If you’ve been to a temporary exhibition at the British Museum in the past few years you will have gone to the Great Court and would have entered the exhibition either via the stairs at the side of the Reading Room or downstairs to the right of it. Not this time. This exhibition is located near the book store, which is now the exhibition shop.
What is also different is the fact that tickets are limited. They will only let a limited number of people in at any given time to ensure everyone gets an equal chance to have a good look (and read!) while inside. This means that even members of the museum have to book in advance.
All in all, the smaller numbers of people inside and the somewhat out of the way location make this a very nice and quiet experience.
Those of you who are familiar with my blog know that the British Museum is still my favourite museum. And you know I study Egyptology. However, that ‘mummy thing’ has been done a million times before, hasn’t it?
Yes, but not like this.
This exhibition tries to shed light on life in ancient Egypt by looking more closely at eight mummies, all from a different period in its very long existence. In this case ‘looking more closely’ means CT scanning. That’s been done before as well, but I get the idea not many museums make those scans available to the public by adding it to their display or exhibitions. Previously I visited the British Museum to see the CT scans they made of Gebelein man and found it fascinating.
Should you not know, Manchester Museum also uses some of its CT scans in their display (upstairs). I’m hoping they will use more of these scans in the future.
In the case of ‘Ancient lives, new discoveries’ there are limited scans available of each mummy. For each mummy a different aspect has been highlighted and additionally some items related to the same aspect are displayed nearby.
For example, the first mummy you see had bad teeth. So the focus is on health and medicine.
The mummies themselves are obviously also on display. They are behind glass and it’s possible to almost completely walk around them.
The scans which have been made available can be manipulated. Again, this has been limited, depending on the focus of that particulaar display. Sometimes you can only turn the scan left, right, up or down. In other cases you can look beneath the wrappings and find the amulets etc.
As always there is a book which accompanies this exhibition and, as always, it’s very hight quality.
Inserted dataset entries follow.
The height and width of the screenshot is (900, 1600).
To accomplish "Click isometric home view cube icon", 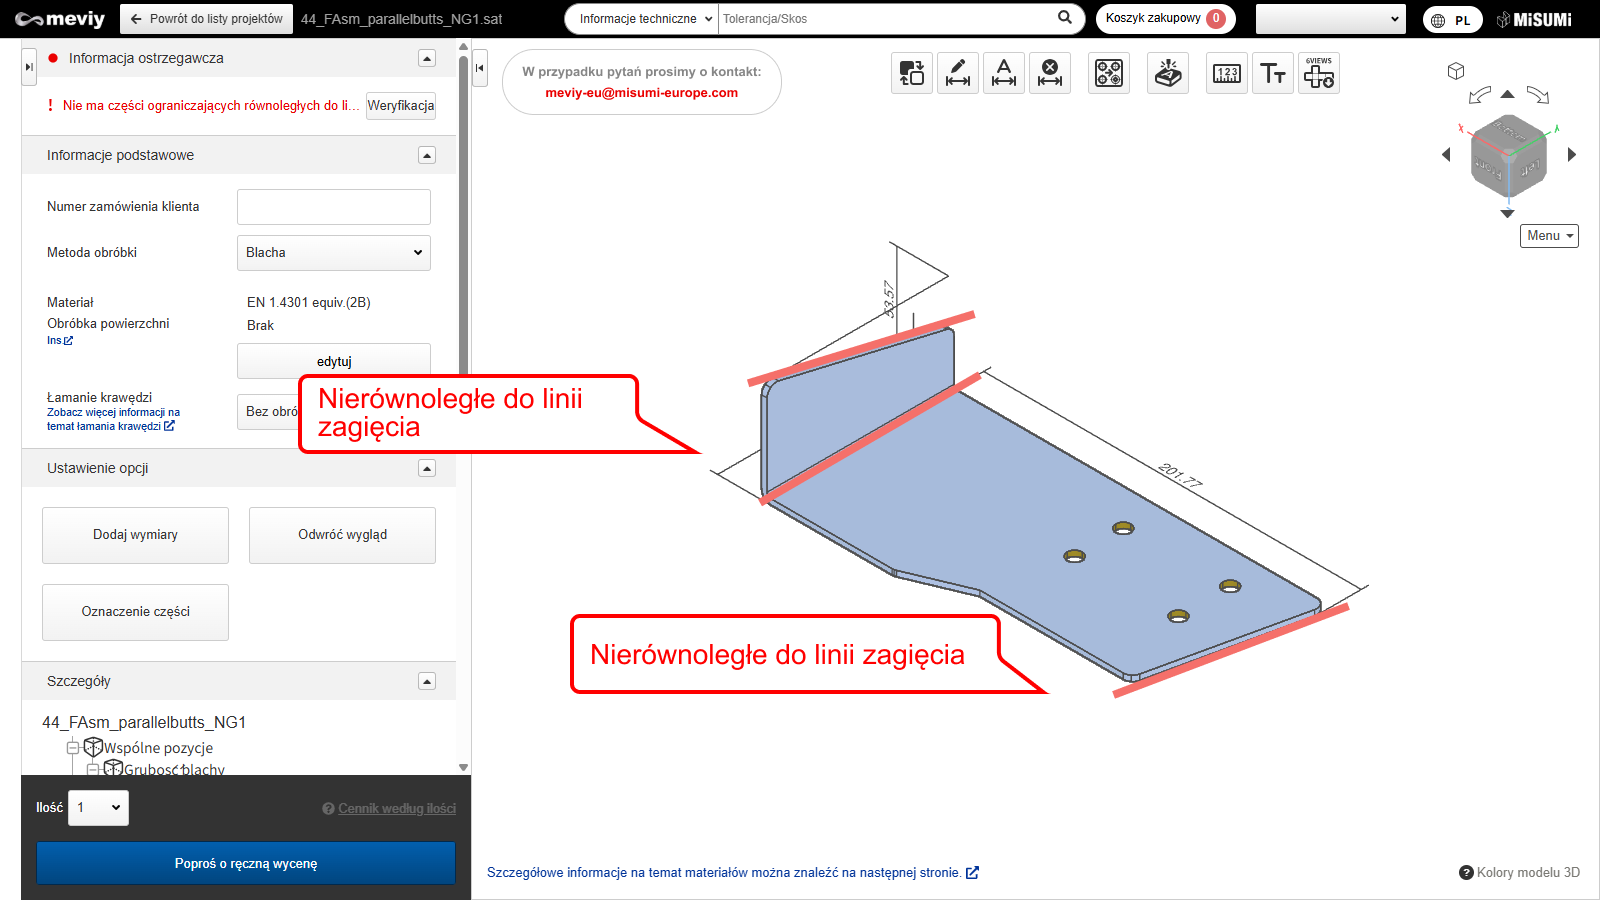I will tap(1456, 71).
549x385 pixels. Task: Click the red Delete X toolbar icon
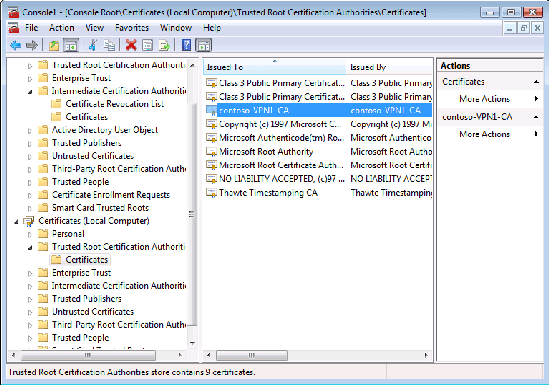(131, 45)
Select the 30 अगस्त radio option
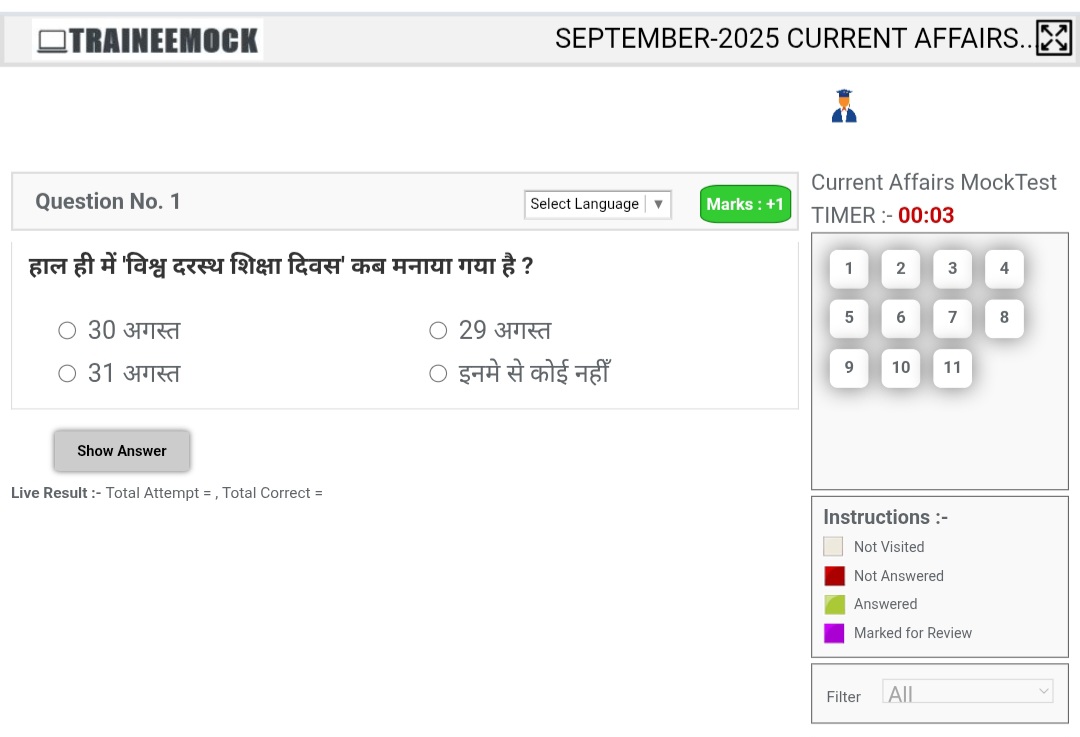 (67, 330)
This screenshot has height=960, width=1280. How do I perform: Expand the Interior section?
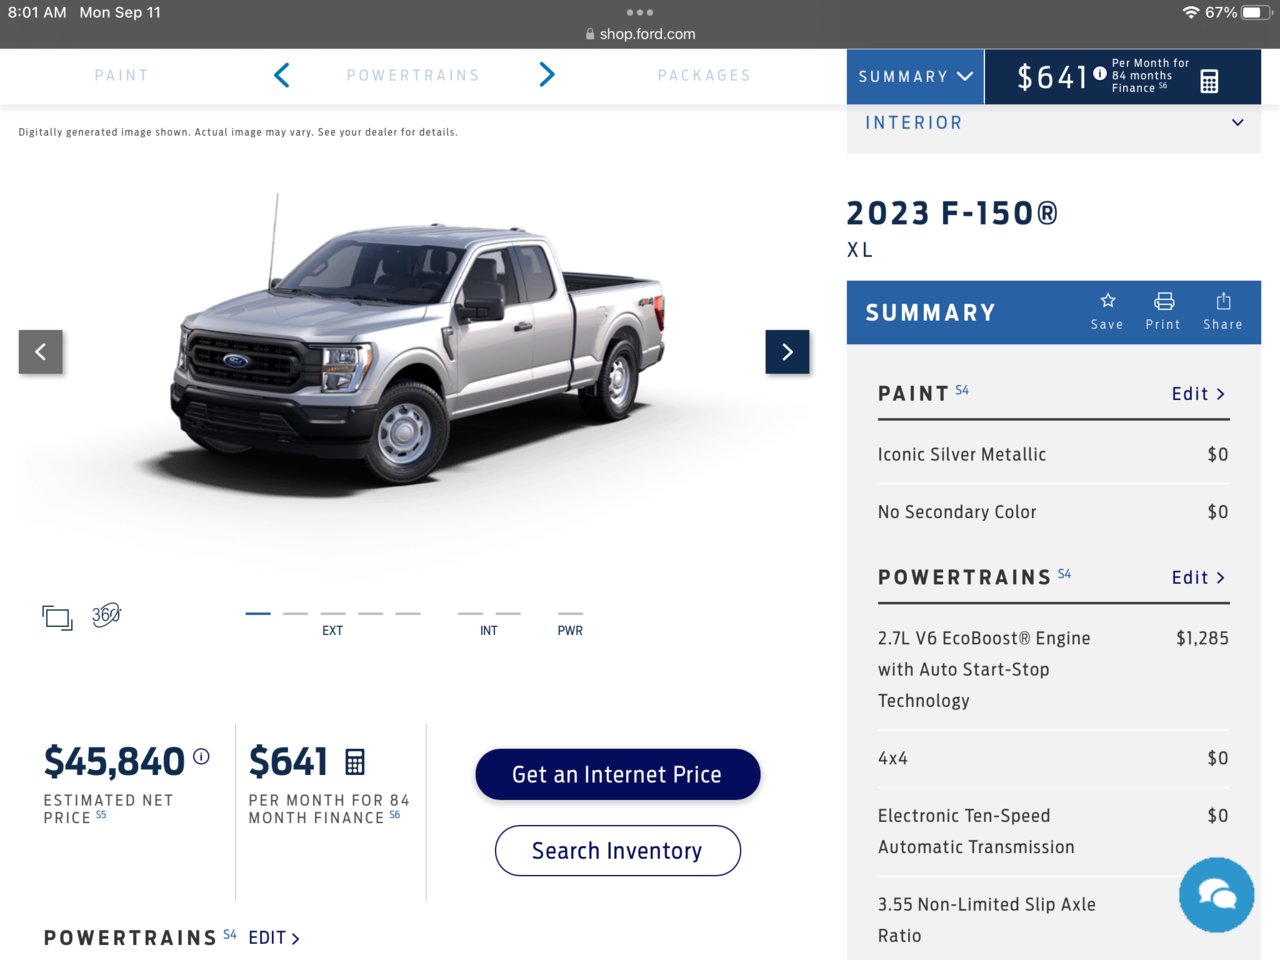(1053, 123)
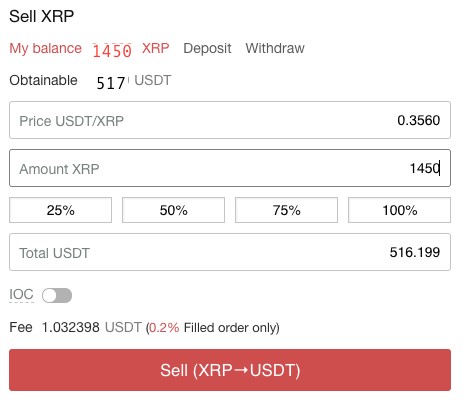This screenshot has height=404, width=463.
Task: Click the Deposit link
Action: pyautogui.click(x=207, y=49)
I think this is the best temporary exhibition I have seen so far. I am a very lazy museum visitor – I don’t like to spend the majority of my time reading. So large amounts of text near the object I am looking at do not make me happy at all. That is positive point number three (numbers one and two are the quiet location and low numbers of visitors) for this exhibition. There is text, but not to the extent that you spend 15 minutes or more reading before moving on to the next mummy.
All the information you could want is in the book. So I can simply sit in the comfort of my own home at a time of my choice and read the details.
Positive point number four is the fact that, like other museums, the British Museum also seems to focus more on life in ancient Egypt, rather than death. Obviously, all we have left are items and dead people and animals, but they can tell us so much about how these people used to live! And isn’t that what we are most interested in?
I am happy to see we’re stepping away from the supposed fascination the Egyptians had with death. After all, they most certainly knew how to live. As there is slowly but surely more balance in the way museums tell the ancient Egyptians’ stories, there is also a beautiful balance in the story of this exhibition. Well worth a visit.